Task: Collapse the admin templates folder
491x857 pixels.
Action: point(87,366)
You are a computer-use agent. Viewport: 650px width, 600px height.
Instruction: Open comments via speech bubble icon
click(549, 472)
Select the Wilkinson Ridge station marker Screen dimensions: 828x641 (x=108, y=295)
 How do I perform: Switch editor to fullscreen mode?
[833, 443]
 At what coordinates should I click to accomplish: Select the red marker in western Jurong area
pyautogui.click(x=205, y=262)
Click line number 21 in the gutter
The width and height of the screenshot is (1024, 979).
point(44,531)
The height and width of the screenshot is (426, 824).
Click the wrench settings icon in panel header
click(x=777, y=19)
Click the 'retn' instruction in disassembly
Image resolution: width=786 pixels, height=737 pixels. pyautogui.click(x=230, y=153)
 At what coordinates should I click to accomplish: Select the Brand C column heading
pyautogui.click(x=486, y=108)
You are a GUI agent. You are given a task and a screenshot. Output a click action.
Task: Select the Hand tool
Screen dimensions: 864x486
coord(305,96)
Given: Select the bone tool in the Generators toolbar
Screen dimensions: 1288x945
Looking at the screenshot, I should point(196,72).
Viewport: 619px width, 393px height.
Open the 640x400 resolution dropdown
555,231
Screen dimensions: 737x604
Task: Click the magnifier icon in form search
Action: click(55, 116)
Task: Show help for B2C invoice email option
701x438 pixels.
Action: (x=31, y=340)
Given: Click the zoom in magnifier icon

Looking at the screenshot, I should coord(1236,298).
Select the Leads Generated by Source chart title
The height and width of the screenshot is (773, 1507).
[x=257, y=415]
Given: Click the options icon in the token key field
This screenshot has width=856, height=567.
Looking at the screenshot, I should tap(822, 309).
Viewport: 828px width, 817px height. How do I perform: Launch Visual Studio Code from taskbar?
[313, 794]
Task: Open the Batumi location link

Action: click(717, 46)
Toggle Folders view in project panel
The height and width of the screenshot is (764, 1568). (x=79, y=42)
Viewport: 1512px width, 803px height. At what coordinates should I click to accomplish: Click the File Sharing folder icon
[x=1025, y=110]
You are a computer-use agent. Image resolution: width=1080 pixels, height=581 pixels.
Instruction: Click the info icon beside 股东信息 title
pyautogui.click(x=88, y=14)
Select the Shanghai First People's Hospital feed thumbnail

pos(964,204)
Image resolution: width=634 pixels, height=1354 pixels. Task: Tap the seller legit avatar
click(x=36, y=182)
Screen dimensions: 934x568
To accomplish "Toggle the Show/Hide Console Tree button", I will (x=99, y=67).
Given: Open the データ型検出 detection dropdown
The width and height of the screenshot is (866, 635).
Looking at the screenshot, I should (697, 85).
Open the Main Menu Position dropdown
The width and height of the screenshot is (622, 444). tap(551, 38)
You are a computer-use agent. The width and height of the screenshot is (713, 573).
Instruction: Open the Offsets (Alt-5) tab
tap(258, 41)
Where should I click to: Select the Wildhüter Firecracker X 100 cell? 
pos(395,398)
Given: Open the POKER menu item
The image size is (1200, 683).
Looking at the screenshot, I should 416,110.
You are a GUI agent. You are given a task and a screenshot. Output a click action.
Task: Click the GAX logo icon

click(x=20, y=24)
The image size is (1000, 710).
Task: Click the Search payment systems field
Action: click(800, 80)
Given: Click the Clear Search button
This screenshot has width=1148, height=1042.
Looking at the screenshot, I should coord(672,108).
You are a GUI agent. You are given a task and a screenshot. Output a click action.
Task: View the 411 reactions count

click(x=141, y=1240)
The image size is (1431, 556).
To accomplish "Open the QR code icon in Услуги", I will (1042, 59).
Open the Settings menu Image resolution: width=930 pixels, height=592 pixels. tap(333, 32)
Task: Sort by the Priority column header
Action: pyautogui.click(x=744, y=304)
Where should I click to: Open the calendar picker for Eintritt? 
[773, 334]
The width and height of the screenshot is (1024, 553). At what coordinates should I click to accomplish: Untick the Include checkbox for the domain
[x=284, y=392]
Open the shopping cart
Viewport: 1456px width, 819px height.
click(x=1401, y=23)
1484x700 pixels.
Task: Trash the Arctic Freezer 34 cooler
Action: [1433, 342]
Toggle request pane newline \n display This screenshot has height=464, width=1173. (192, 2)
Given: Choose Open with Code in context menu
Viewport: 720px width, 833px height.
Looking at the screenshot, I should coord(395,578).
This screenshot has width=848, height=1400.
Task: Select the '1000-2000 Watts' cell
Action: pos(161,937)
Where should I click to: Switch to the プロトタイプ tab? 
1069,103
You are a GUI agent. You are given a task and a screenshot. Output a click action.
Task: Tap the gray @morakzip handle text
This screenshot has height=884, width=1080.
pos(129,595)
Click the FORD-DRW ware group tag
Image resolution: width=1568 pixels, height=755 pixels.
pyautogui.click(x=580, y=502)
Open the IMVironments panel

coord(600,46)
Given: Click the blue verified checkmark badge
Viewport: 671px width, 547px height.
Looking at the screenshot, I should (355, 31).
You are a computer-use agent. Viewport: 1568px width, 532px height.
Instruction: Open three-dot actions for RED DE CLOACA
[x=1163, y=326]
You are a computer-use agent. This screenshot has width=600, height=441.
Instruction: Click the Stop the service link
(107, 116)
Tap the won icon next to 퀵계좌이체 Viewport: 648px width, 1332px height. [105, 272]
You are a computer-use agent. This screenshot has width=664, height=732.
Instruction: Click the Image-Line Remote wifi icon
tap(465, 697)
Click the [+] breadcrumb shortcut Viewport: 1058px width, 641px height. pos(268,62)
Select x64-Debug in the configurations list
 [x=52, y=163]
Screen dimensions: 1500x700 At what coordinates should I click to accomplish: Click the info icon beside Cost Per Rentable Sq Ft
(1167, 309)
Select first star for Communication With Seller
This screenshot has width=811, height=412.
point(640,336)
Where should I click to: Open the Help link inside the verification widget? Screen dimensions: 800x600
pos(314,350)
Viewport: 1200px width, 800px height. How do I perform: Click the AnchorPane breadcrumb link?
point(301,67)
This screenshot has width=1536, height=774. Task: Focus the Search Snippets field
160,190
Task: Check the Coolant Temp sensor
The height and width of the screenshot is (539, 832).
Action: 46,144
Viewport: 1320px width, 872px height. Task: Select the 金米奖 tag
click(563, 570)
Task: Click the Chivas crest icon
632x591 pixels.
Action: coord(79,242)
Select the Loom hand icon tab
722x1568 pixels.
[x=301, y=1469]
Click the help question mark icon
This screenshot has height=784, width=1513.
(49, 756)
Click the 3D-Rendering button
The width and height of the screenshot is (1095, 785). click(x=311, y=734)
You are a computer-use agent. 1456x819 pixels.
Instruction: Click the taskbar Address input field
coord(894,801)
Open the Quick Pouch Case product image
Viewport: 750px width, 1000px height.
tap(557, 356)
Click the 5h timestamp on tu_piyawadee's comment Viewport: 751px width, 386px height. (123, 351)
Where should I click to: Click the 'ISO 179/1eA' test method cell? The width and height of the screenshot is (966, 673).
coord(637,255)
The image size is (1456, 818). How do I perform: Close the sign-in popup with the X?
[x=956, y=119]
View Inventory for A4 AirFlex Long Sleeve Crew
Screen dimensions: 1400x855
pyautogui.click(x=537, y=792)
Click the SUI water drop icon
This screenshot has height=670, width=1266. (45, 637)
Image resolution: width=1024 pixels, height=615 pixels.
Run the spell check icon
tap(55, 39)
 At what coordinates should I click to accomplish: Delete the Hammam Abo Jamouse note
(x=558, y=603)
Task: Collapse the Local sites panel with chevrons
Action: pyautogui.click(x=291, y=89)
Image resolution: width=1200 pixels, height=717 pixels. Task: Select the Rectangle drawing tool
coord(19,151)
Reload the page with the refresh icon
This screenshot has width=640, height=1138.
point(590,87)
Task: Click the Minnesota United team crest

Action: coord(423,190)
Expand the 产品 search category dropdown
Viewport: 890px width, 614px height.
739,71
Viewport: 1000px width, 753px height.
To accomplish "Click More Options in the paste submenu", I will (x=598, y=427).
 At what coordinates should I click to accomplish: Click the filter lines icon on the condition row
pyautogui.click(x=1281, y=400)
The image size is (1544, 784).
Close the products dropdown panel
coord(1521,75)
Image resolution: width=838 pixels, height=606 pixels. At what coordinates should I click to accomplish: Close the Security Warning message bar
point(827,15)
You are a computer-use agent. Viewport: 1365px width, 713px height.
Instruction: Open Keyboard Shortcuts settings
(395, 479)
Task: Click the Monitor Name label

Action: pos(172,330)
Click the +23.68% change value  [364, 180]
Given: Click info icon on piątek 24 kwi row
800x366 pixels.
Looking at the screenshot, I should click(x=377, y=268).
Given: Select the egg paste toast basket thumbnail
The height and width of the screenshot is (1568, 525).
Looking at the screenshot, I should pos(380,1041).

********************

__EXERCISE OBJECTIVE__:
Restate word for word each line of the data from the one with "Close the products dropdown panel" to the last, keeping both ends.

__ANSWER BELOW__:
Close the products dropdown panel
coord(1521,75)
Image resolution: width=838 pixels, height=606 pixels. At what coordinates should I click to accomplish: Close the Security Warning message bar
point(827,15)
You are a computer-use agent. Viewport: 1365px width, 713px height.
Instruction: Open Keyboard Shortcuts settings
(395, 479)
Task: Click the Monitor Name label

Action: pos(172,330)
Click the +23.68% change value  [364, 180]
Given: Click info icon on piątek 24 kwi row
800x366 pixels.
Looking at the screenshot, I should click(x=377, y=268).
Given: Select the egg paste toast basket thumbnail
The height and width of the screenshot is (1568, 525).
Looking at the screenshot, I should pos(380,1041).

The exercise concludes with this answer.